The request ::
Rewrite everything in the records from the line containing "472x460 pixels. At" down to the line containing "point(127,240)", swapping "coordinates" for "position" and keeping the rest the same.

Exercise material ::

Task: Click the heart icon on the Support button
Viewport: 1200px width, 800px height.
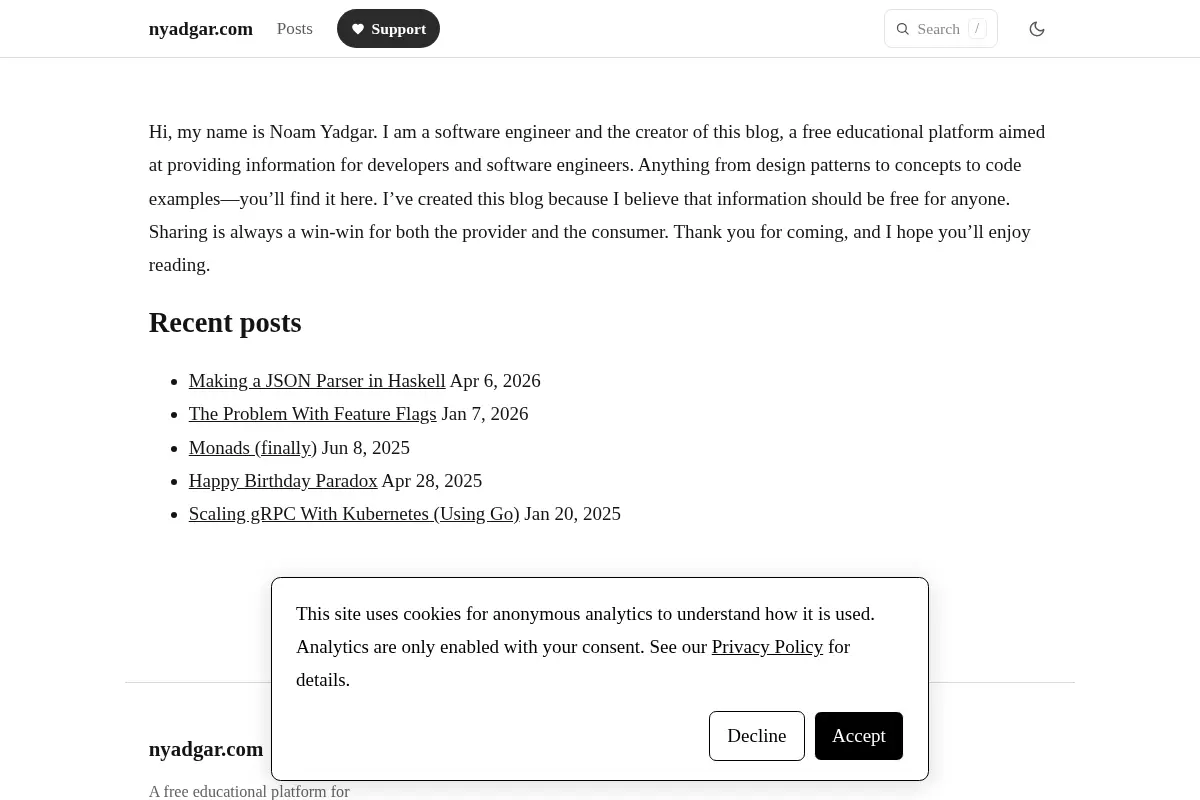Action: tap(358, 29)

--

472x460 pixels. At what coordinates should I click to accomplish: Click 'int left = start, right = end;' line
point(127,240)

Complete answer ::
472x460 pixels. At what position should I click to accomplish: Click 'int left = start, right = end;' line
point(127,240)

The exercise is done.